## Task to complete
The lines to copy are those holding the string "screenshot" in the entries below.
◇ ◇ ◇ ◇
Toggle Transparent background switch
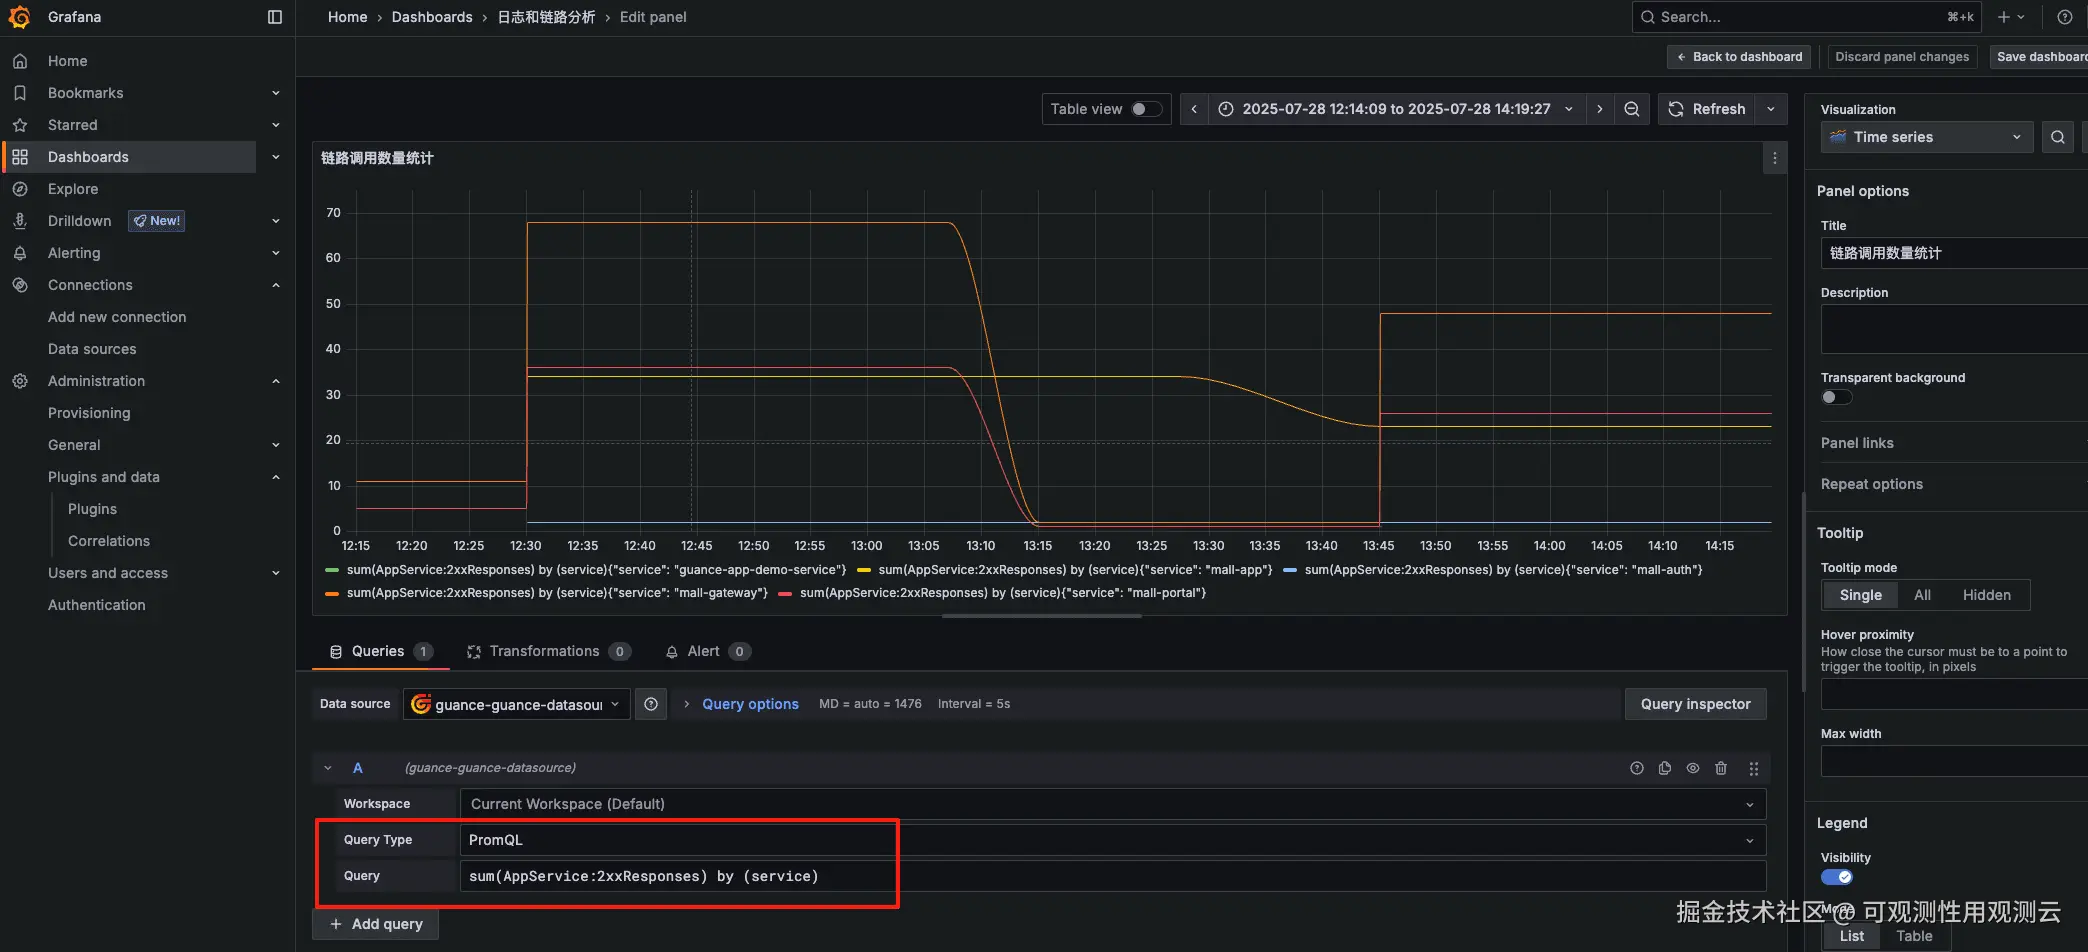tap(1836, 397)
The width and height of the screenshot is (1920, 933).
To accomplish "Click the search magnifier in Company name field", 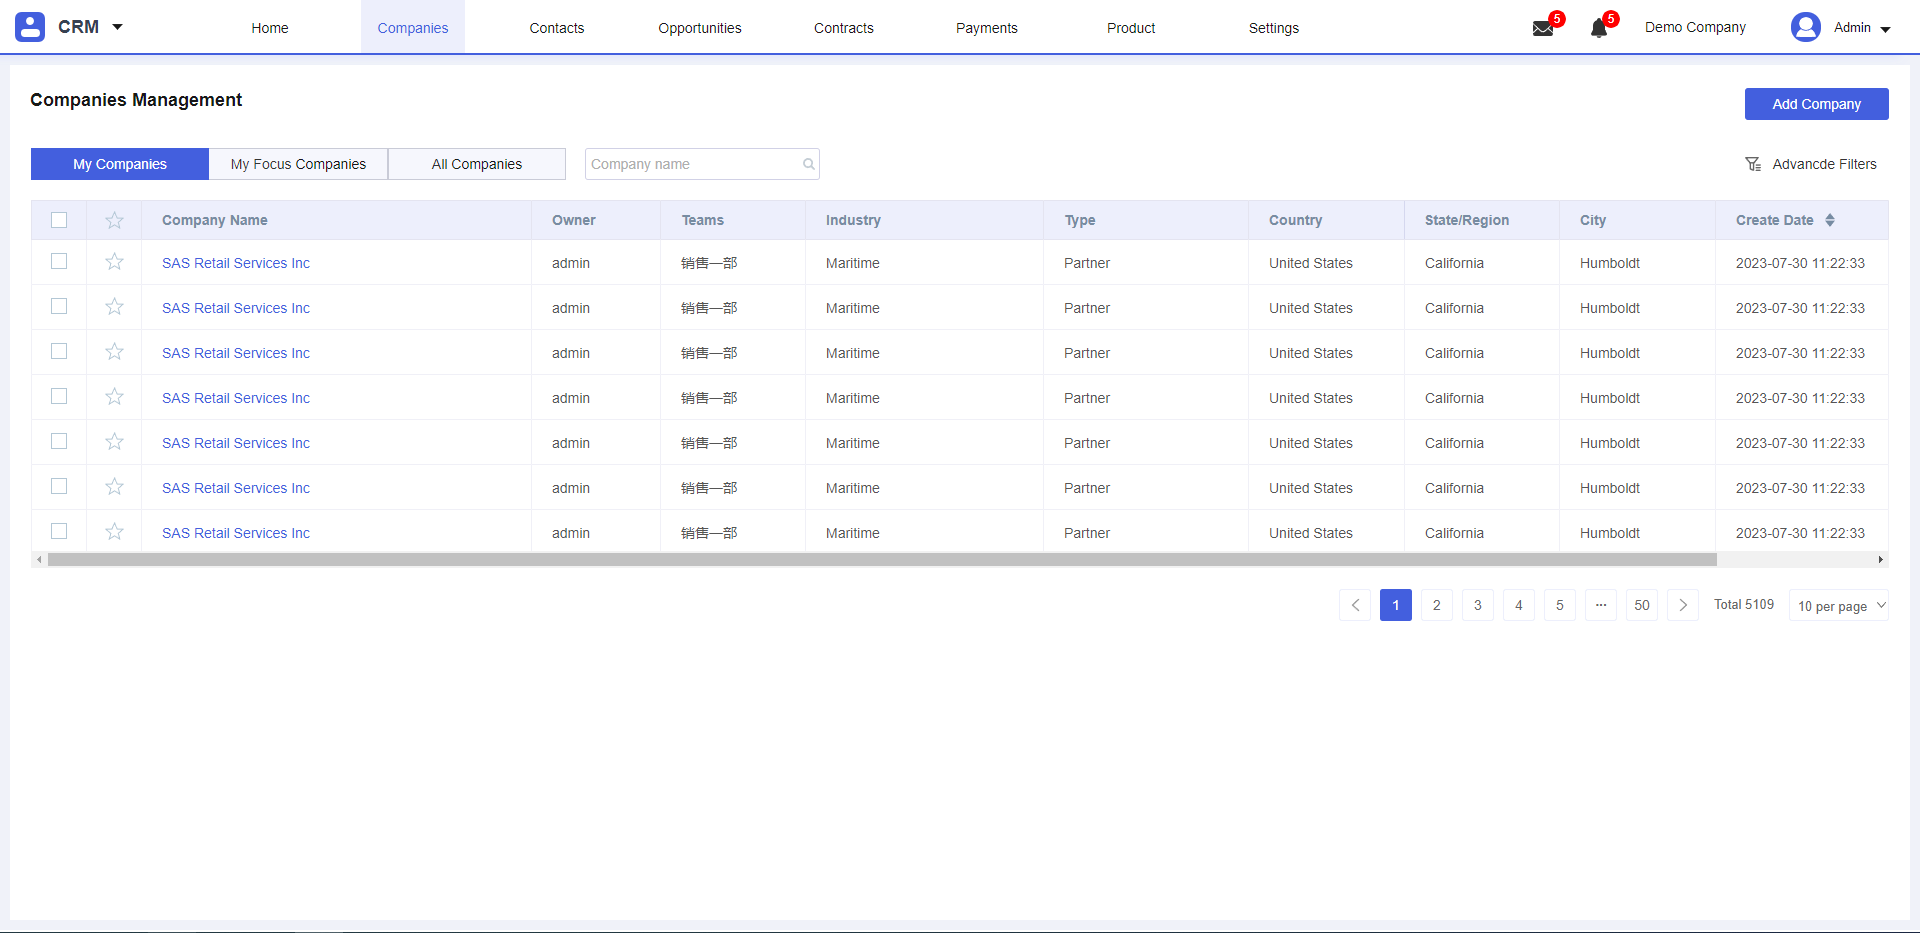I will coord(808,164).
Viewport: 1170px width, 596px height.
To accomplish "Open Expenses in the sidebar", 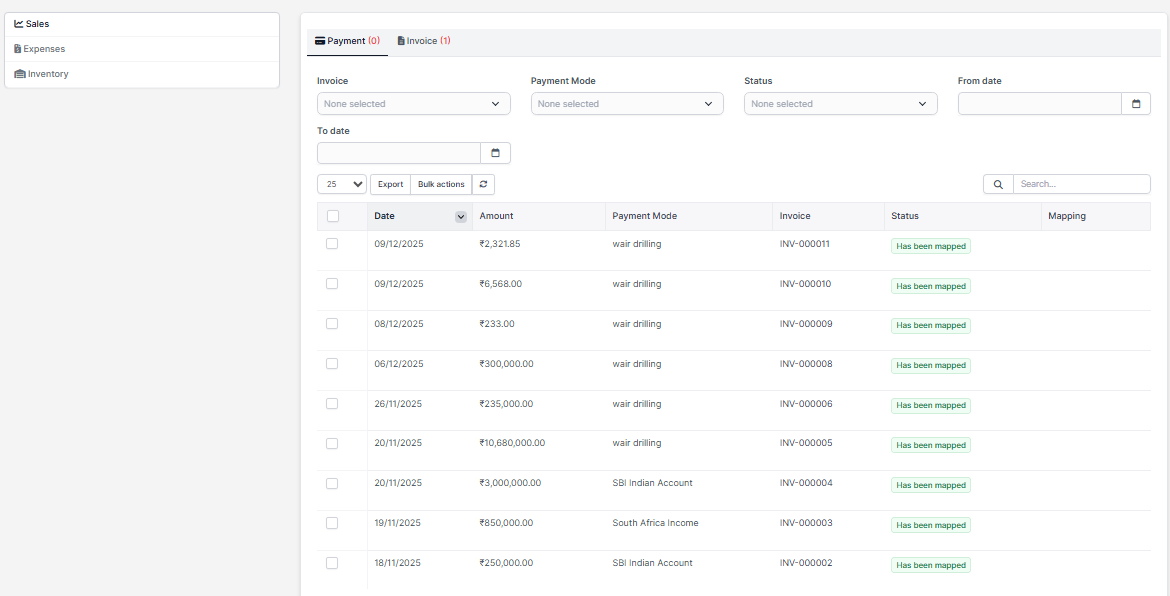I will [x=44, y=49].
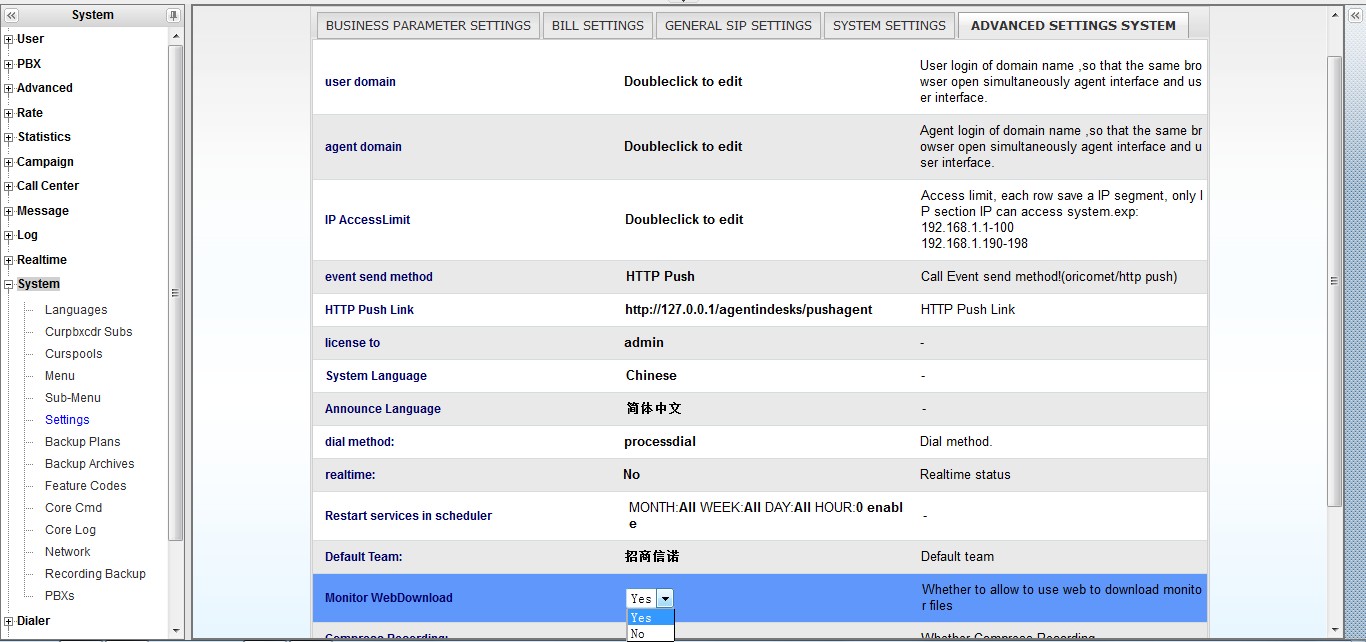Click the scroll-up arrow of the settings pane
Image resolution: width=1366 pixels, height=642 pixels.
[x=1334, y=16]
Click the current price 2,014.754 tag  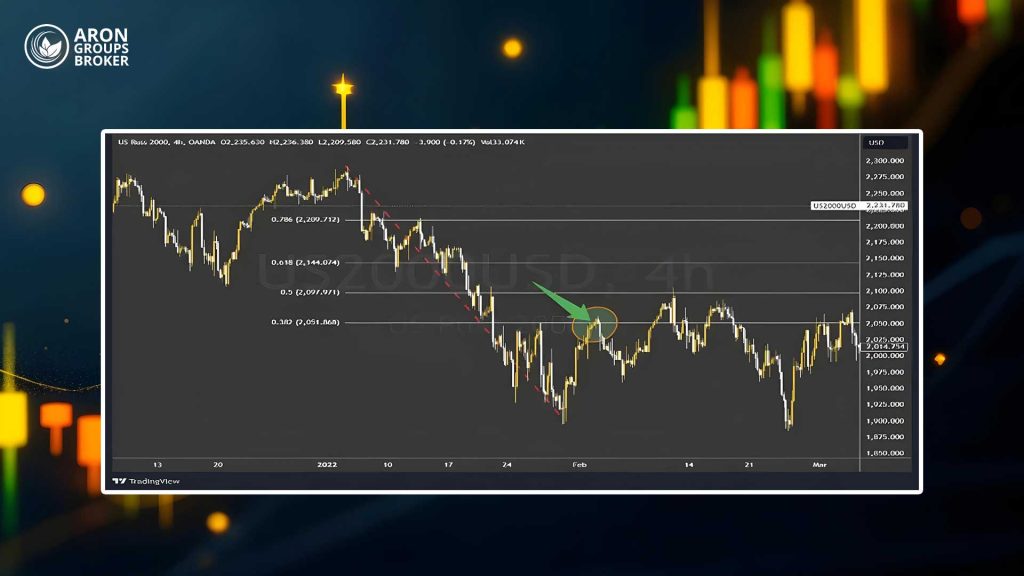tap(886, 347)
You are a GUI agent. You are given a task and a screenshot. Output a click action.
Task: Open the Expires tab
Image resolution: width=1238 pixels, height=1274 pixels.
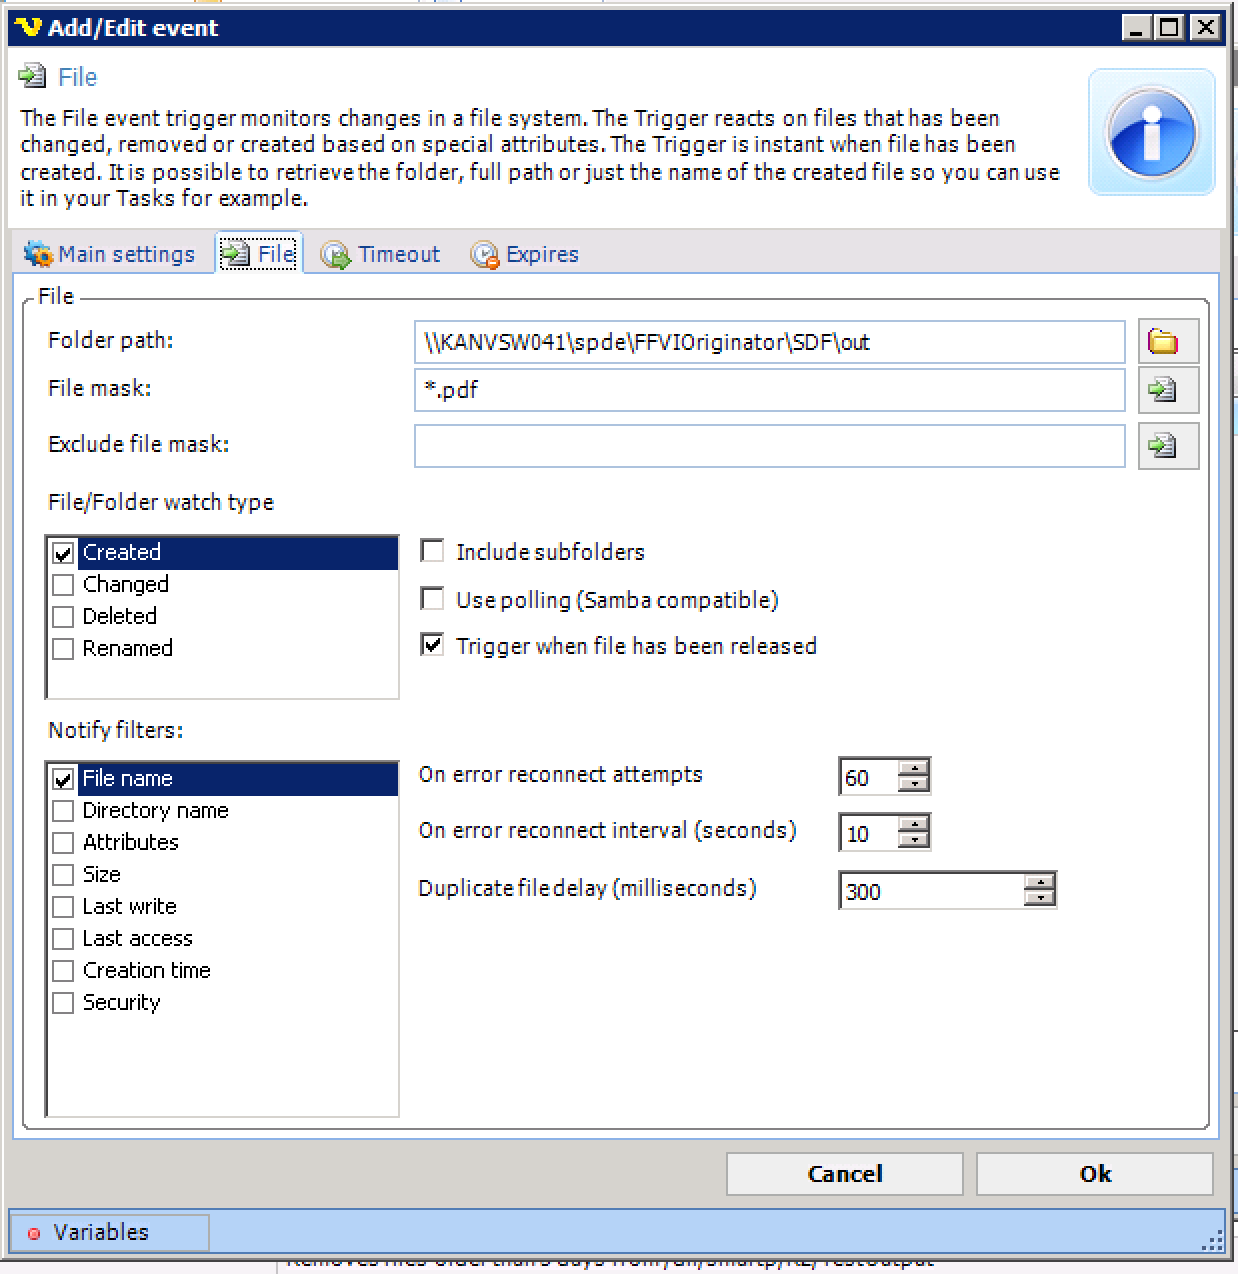[x=526, y=255]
◇ ◇ ◇ ◇
## Your response
The width and height of the screenshot is (1920, 933).
You are a GUI agent. You are given a task and a screenshot. Output a click action.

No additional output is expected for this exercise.